# Source text
Hello people,
I was trying to do an manual crawl like described in the nutch tutorial
on http://wiki.apache.org/nutch/NutchTutorial
First of all: If I do a crawl, with the same seed urls, using the "nutch
crawl" command, everything works fine.
Here's what I was trying to do:
1.) Trying to create a new crawlDB with:
./nutch inject crawl/crawldb seedUrls
The directory crawl was empty and in the directory seedUrls is
one file "urls" with this content:
http://www.uni-kassel.de
http://portal.uni-kassel.de
http://www.asta-kassel.de
http://www.uni-kassel.de/fb16
http://www.cs.uni-kassel.de
http://www.studentenwerk-kassel.de
The command runs without any error:
./nutch inject crawl/crawldb seedUrls
Injector: starting
Injector: crawlDb: crawl/crawldb
Injector: urlDir: seedUrls
Injector: Converting injected urls to crawl db entries.
Injector: Merging injected urls into crawl db.
Injector: done
After that a new directory with the name crawldb exists in crawl/
2.) Trying to generate new segments:
./nutch generate crawl/crawldb/ crawl/segments -noFilter
Generator: Selecting best-scoring urls due for fetch.
Generator: starting
Generator: filtering: false
Generator: normalizing: true
Generator: jobtracker is 'local', generating exactly one partition.
Generator: 0 records selected for fetching, exiting ...
So I am wondering why the generator does not create segements. It says
that it had 0 records selected for fetching. It seems to me, that the
injector hadn't injected the urls into the db.
When I run:
./nutch readdb crawl/crawldb/ -stats
It outputs:
CrawlDb statistics start: crawl/crawldb/
Statistics for CrawlDb: crawl/crawldb/
Exception in thread "main" java.lang.NullPointerException
at
org.apache.nutch.crawl.CrawlDbReader.processStatJob(CrawlDbReader.java:352)
at
org.apache.nutch.crawl.CrawlDbReader.main(CrawlDbReader.java:502)
Anybody has an idea what am I doing wrong?
Is there any possibility to get more verbose output / logging from the
commands?

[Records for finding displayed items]
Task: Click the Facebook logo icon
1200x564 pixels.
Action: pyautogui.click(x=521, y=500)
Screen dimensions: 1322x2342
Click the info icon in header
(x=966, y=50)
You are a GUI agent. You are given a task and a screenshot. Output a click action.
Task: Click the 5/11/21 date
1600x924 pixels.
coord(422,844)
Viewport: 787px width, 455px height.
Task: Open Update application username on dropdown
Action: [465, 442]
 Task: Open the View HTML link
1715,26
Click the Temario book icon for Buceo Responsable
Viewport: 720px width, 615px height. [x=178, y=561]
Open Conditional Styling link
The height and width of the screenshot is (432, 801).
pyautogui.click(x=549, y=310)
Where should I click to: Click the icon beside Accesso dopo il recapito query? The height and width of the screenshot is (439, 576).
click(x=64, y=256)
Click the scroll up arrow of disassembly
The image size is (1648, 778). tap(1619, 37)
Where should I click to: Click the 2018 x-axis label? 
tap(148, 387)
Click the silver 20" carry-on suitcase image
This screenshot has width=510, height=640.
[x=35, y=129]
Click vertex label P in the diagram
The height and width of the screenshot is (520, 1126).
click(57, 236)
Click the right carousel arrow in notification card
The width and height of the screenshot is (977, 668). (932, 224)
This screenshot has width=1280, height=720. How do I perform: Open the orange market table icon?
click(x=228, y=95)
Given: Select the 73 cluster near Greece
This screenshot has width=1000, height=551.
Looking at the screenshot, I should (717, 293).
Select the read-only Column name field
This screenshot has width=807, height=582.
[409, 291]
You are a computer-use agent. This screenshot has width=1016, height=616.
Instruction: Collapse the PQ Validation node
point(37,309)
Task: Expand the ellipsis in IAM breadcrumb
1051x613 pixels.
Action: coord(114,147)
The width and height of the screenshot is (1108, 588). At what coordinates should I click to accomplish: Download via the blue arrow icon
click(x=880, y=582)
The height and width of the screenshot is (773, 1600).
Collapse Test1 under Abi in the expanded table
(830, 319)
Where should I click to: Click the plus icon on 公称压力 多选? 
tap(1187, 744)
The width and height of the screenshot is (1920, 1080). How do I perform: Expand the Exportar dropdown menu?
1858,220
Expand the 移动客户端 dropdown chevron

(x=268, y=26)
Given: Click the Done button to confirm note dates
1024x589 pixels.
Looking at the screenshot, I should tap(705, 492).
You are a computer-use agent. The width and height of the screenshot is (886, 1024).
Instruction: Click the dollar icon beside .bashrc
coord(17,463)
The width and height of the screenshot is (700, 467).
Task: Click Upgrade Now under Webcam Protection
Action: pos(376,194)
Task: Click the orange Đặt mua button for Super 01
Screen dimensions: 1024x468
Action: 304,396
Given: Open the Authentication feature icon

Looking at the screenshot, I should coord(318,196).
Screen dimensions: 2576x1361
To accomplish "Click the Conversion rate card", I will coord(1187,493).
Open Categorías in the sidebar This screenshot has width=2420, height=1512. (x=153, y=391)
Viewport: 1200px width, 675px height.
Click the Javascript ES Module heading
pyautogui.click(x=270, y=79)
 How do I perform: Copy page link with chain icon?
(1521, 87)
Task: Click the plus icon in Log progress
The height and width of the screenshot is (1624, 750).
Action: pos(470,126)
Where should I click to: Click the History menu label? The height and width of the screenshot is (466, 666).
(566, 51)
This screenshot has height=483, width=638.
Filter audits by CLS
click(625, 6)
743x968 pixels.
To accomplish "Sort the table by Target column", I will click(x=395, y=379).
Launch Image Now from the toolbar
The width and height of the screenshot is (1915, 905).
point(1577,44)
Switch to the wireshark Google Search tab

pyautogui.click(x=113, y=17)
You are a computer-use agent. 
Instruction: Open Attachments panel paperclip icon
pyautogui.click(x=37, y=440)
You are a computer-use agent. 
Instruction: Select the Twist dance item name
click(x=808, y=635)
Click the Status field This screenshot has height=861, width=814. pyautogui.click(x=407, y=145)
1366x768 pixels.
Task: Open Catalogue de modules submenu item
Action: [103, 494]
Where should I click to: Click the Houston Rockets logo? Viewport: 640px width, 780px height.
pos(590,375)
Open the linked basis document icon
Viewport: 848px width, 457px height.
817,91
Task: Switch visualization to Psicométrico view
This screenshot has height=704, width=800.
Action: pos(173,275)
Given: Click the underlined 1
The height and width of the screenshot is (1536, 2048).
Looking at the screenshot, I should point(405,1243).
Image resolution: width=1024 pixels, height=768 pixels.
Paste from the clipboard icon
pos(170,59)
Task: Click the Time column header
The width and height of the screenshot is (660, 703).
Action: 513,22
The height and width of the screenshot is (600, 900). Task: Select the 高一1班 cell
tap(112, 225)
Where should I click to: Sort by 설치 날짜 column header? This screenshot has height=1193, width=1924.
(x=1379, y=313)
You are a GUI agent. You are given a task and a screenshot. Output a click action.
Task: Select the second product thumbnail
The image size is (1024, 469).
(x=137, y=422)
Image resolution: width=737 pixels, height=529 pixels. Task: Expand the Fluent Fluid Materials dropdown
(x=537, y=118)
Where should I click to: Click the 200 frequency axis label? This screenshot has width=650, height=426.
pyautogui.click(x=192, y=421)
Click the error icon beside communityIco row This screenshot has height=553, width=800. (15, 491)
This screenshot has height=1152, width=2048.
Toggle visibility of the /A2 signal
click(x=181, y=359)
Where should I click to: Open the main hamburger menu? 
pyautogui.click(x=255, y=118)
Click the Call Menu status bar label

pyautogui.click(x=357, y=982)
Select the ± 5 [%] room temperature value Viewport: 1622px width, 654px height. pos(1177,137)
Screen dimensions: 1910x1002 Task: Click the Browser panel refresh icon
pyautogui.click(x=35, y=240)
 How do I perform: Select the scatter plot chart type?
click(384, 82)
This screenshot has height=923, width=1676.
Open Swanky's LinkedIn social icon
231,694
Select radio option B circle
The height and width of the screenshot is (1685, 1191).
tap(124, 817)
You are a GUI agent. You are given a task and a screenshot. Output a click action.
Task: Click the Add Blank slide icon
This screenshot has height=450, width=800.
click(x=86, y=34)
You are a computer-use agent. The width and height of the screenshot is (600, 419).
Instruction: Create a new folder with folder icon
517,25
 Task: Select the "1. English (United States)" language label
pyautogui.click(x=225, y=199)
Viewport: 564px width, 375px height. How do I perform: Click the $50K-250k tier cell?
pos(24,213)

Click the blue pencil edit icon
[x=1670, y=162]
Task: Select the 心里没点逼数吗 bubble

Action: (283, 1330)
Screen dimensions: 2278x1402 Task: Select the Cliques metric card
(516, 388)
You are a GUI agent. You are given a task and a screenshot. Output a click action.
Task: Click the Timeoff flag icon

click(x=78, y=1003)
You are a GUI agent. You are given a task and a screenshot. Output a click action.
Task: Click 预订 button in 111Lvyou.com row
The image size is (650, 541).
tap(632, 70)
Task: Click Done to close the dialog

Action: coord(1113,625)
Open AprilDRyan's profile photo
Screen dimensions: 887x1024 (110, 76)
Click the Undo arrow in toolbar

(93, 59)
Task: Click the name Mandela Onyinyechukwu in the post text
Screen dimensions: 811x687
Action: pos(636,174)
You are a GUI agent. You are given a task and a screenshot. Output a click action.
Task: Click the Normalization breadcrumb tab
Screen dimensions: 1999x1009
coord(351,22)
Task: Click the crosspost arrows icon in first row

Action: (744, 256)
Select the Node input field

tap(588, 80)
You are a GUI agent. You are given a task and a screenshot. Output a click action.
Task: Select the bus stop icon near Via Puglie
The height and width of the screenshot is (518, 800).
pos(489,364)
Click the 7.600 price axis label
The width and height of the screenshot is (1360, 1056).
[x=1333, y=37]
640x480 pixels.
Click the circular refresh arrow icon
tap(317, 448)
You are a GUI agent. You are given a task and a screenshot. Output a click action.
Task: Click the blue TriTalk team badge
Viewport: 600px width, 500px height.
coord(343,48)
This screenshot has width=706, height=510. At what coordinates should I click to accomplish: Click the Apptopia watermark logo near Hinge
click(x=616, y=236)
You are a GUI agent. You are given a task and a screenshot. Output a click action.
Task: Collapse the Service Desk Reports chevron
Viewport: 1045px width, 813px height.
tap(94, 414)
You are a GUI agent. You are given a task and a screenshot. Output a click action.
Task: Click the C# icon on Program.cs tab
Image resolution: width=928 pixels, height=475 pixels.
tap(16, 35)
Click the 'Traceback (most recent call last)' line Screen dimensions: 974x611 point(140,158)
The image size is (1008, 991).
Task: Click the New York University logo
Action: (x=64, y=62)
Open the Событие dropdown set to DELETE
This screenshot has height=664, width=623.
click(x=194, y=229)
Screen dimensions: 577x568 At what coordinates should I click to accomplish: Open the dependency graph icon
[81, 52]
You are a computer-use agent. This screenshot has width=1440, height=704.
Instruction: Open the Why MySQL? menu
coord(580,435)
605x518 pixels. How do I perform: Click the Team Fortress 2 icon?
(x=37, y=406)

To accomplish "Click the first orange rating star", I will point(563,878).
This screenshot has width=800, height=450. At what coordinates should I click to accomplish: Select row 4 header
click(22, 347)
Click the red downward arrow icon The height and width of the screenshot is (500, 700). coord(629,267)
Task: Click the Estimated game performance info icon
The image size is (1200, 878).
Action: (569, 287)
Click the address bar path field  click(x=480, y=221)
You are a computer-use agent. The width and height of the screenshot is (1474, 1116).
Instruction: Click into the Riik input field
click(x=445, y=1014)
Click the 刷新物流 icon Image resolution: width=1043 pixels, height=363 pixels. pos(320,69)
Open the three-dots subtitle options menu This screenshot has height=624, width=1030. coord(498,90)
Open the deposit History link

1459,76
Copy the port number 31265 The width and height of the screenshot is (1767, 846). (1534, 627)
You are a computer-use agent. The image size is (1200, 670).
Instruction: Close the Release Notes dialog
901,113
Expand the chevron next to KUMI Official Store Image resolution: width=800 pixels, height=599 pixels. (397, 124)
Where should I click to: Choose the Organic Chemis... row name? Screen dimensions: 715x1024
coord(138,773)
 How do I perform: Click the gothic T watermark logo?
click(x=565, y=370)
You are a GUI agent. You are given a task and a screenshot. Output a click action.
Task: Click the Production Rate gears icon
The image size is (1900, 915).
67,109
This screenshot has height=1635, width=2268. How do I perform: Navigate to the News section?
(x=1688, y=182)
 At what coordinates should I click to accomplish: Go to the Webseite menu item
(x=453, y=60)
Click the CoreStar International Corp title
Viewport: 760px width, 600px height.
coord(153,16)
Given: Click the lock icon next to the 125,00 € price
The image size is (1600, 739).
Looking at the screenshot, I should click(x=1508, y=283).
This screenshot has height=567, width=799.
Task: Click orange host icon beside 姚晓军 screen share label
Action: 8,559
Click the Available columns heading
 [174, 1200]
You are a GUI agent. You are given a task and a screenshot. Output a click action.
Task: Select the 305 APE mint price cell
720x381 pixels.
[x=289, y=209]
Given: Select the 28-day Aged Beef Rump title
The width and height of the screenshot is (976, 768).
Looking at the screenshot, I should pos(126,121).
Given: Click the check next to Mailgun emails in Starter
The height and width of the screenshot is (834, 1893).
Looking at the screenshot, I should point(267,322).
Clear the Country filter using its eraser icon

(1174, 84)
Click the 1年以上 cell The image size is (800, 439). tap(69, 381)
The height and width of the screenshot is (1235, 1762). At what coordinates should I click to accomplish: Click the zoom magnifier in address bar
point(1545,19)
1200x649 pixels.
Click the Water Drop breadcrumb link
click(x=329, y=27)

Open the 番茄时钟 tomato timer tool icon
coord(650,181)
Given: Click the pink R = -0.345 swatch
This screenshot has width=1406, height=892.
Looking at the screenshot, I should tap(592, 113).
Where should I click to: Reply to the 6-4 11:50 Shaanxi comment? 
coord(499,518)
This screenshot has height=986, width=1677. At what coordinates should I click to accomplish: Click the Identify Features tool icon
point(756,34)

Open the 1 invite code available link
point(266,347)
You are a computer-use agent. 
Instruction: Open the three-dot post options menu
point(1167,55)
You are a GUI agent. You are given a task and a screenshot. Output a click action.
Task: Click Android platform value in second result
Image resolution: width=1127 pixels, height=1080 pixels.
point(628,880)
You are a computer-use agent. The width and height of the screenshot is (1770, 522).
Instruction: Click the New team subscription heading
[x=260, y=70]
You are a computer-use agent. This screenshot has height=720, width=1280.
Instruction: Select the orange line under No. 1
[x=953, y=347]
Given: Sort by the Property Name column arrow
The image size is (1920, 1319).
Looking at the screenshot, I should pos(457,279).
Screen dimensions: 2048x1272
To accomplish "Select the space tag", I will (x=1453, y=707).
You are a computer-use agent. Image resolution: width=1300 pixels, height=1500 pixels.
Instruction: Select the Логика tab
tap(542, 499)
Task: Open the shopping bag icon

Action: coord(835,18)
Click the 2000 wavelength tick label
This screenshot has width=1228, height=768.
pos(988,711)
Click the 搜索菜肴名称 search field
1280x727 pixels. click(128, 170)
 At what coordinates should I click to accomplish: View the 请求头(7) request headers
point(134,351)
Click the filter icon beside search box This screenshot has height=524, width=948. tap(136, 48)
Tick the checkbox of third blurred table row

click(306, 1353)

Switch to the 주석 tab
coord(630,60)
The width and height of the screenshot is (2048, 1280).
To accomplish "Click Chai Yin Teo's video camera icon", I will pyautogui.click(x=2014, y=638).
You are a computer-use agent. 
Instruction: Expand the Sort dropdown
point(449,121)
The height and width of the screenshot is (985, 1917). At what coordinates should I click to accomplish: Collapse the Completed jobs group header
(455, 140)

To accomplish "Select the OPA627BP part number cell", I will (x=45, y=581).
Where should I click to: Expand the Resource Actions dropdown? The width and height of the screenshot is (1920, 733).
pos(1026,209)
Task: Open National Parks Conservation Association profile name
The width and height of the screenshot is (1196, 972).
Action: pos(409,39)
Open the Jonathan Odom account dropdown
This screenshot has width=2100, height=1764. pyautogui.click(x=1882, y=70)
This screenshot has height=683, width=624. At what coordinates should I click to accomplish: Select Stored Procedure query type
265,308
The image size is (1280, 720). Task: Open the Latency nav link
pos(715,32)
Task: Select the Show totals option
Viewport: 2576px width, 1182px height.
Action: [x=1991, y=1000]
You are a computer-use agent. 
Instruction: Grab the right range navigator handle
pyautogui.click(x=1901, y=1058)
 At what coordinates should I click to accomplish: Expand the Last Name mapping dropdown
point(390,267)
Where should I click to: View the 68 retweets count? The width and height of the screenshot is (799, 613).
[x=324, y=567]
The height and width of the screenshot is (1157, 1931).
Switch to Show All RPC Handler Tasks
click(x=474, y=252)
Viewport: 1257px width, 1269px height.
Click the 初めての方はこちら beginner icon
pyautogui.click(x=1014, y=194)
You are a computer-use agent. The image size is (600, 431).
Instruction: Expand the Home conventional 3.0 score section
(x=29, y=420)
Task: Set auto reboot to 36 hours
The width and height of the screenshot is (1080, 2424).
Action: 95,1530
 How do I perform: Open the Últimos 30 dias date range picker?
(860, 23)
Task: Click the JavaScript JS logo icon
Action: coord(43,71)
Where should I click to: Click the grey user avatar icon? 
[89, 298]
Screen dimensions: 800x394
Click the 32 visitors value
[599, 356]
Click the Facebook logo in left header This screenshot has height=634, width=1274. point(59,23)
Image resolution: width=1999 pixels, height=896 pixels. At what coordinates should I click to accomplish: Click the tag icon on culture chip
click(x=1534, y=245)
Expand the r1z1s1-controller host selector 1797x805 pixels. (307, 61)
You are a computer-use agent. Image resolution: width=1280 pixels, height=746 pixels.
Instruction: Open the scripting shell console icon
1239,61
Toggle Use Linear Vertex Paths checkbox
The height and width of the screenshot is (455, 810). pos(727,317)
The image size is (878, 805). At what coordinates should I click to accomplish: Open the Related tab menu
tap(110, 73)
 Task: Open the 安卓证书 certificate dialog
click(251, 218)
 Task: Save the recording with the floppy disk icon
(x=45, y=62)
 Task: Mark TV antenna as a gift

# Stated problem
Edit the forum post by writing it out again, starting at the words "So I am wondering" and stopping after "I doing wrong?", with "wondering" changed to "puzzled".

# Full answer
So I am puzzled why the generator does not create segements. It says
that it had 0 records selected for fetching. It seems to me, that the
injector hadn't injected the urls into the db.
When I run:
./nutch readdb crawl/crawldb/ -stats
It outputs:
CrawlDb statistics start: crawl/crawldb/
Statistics for CrawlDb: crawl/crawldb/
Exception in thread "main" java.lang.NullPointerException
at
org.apache.nutch.crawl.CrawlDbReader.processStatJob(CrawlDbReader.java:352)
at
org.apache.nutch.crawl.CrawlDbReader.main(CrawlDbReader.java:502)
Anybody has an idea what am I doing wrong?